Textile spinning mills in north India, which are currently operating 24×7, are considering cutting back production and shutting down their mills once a week. Excess spinning capacity in the country and poor demand for yarn from overseas markets has led to accumulation of yarn stocks and poor liquidity, Northern India Textile Mills’ Association (NITMA) said. “China, which has been a major importer of Indian yarns for the past few years, has cut-down imports in the past few months, thus worsening the situation, leading to accumulation of yarn stocks in Indian spinning mills,” NITMA president Rajiv Garg said in a media statement.

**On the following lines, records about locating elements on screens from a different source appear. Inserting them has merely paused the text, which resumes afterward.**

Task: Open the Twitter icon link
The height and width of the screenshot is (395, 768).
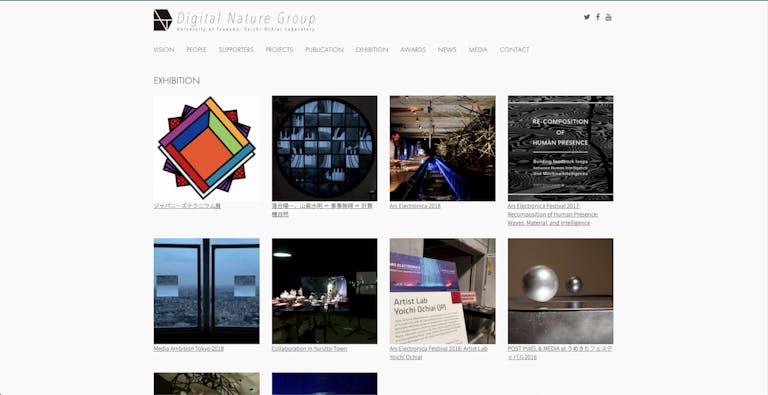Action: (587, 17)
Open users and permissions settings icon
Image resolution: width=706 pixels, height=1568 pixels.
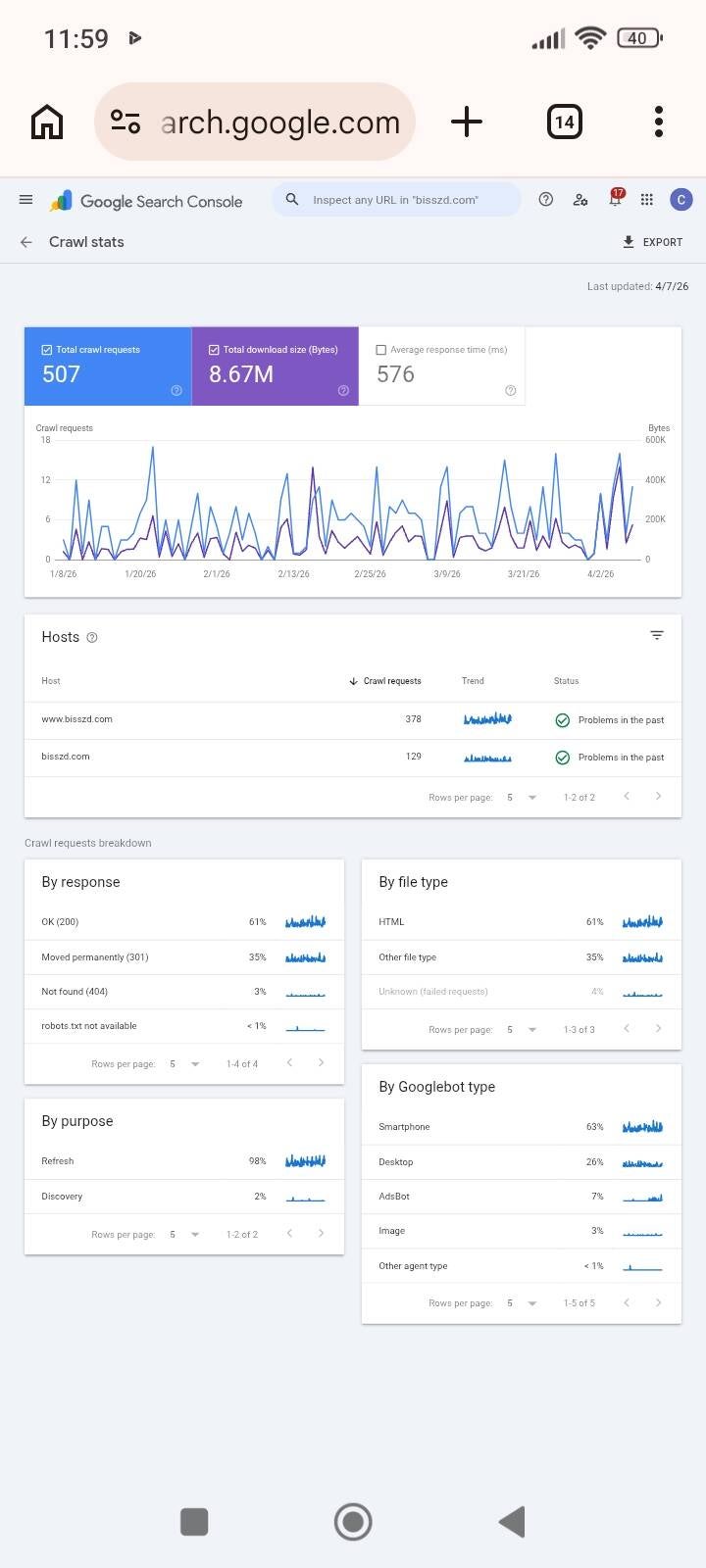[x=580, y=200]
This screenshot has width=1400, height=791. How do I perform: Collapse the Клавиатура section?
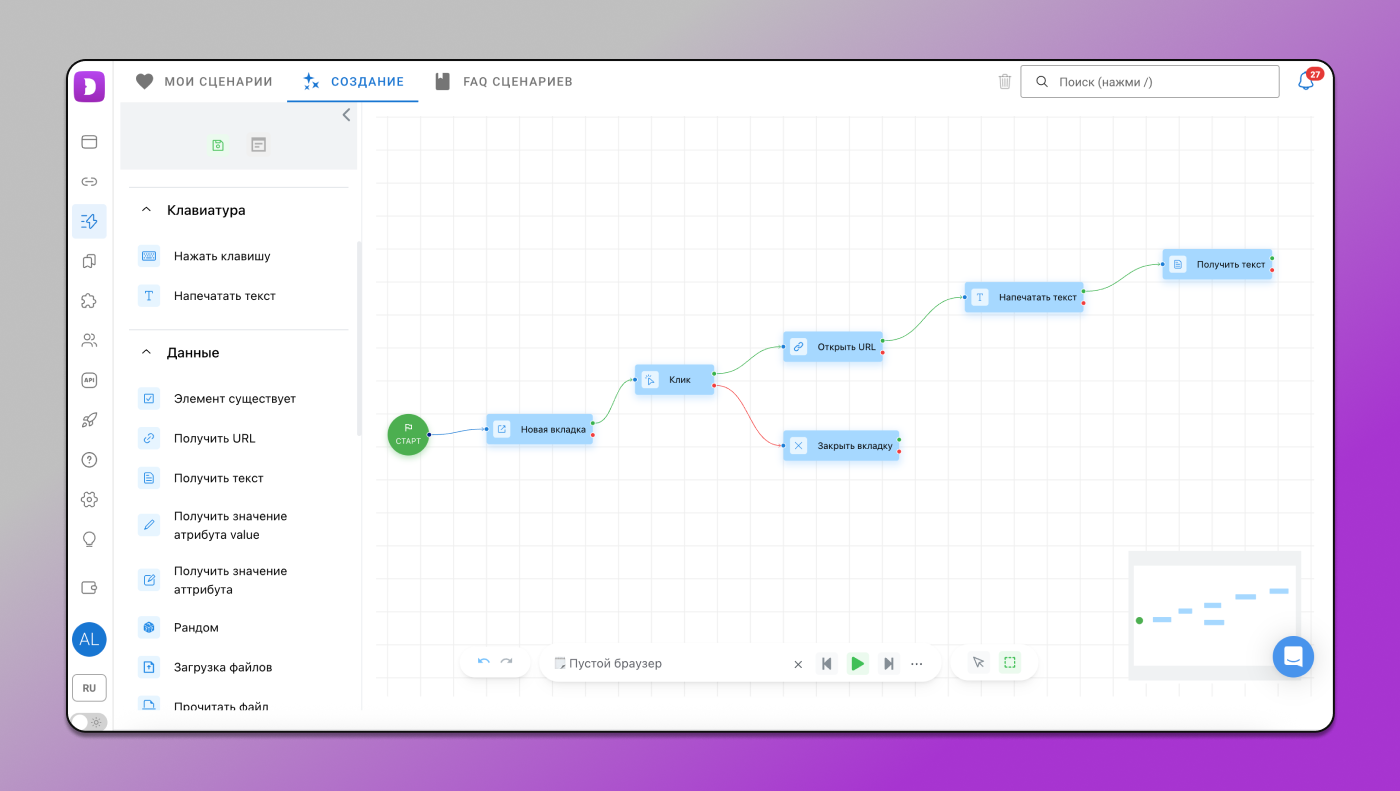(x=146, y=211)
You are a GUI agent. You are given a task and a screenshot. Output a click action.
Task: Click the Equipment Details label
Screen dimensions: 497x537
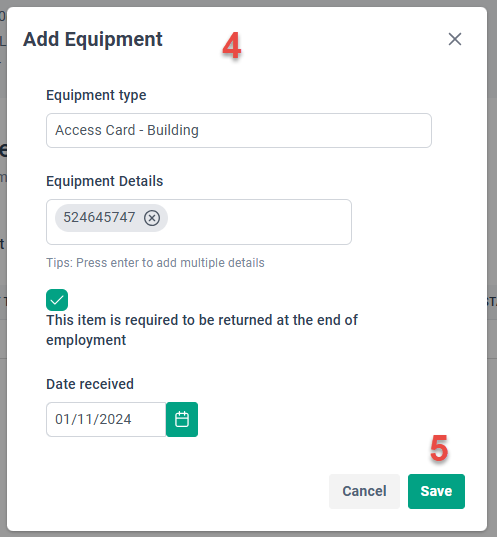(104, 181)
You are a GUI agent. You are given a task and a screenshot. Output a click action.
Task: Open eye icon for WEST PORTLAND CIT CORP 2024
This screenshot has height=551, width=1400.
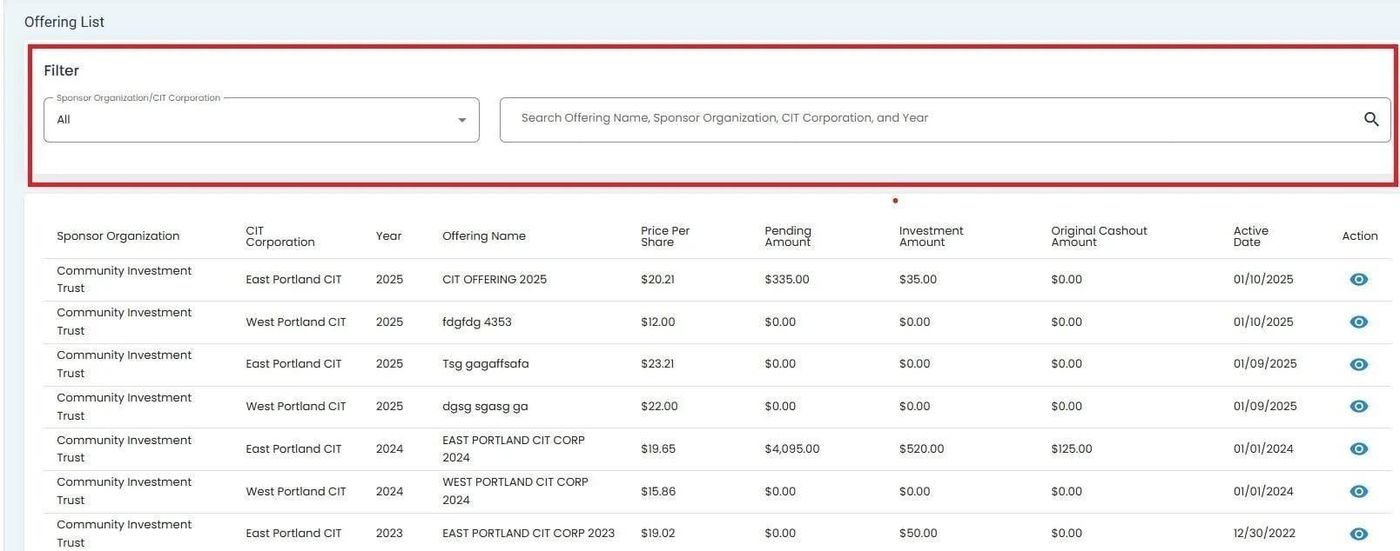click(1358, 491)
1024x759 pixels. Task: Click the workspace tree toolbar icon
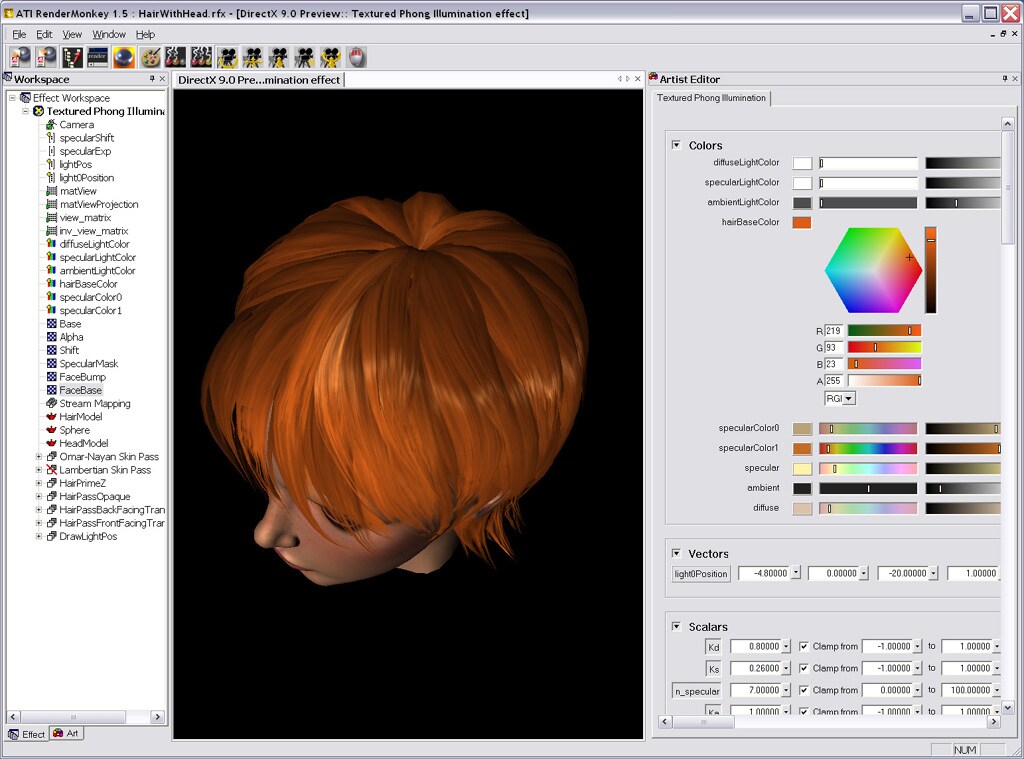[71, 57]
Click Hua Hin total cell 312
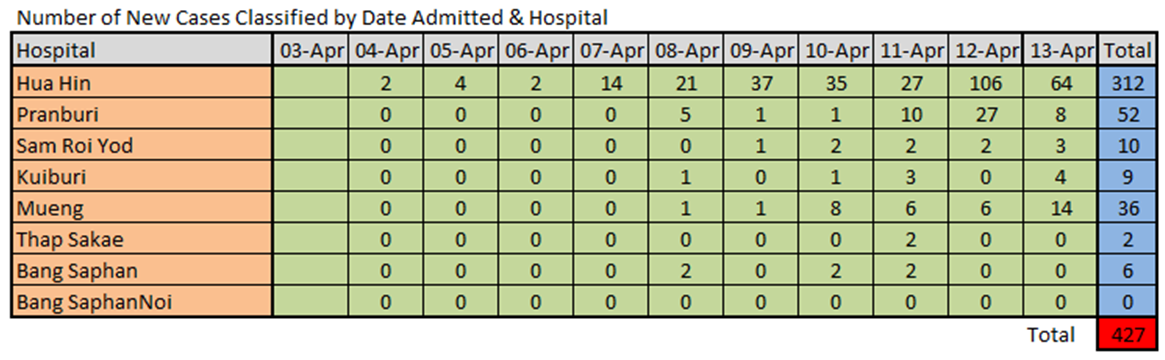1165x360 pixels. pos(1126,84)
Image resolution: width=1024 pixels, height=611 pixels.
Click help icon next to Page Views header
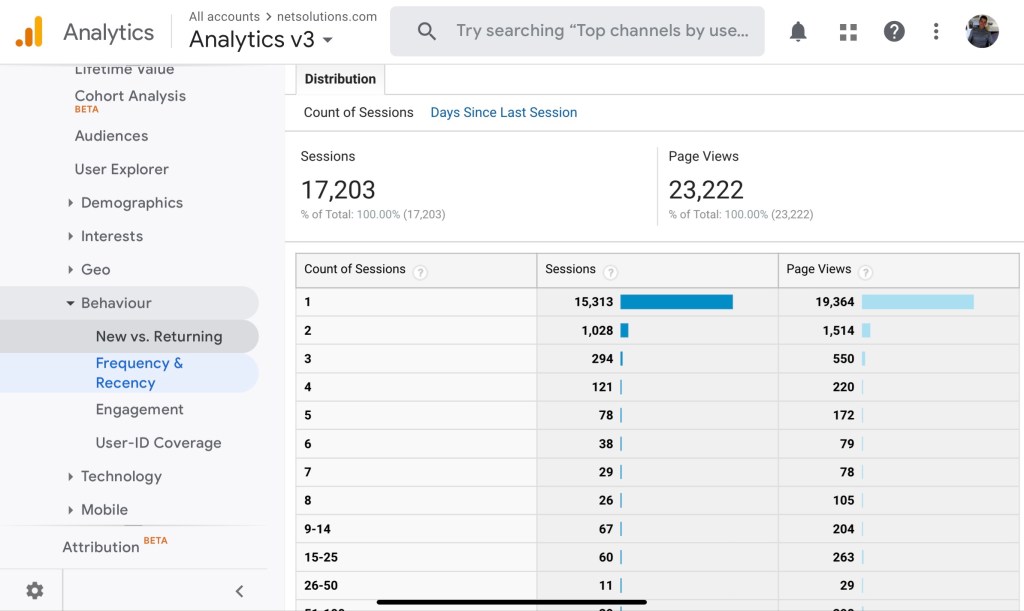(x=865, y=272)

“The spinning industry is under crisis and the situation is moving from bad to worse and spinners are making losses. Industry is therefore considering various options to reduce daily production, including closing the plant for one day in a week or more. “Some textile units are considering of lowering the capacity to even 50 per cent in the wake of unsafe market situation and to have less borrowing / outstandings and stocks. Weather and quality of inputs also seem unfavourable at present,” Garg added.

The current minimum support price (MSP) of cotton is approximately 25 per cent above the prevailing global prices, which is also harming the textile industry. NITMA expects the current downward trend to continue for the next 3-4 months. Demand and market situation is likely to improve as soon as demand-supply balance gets restored.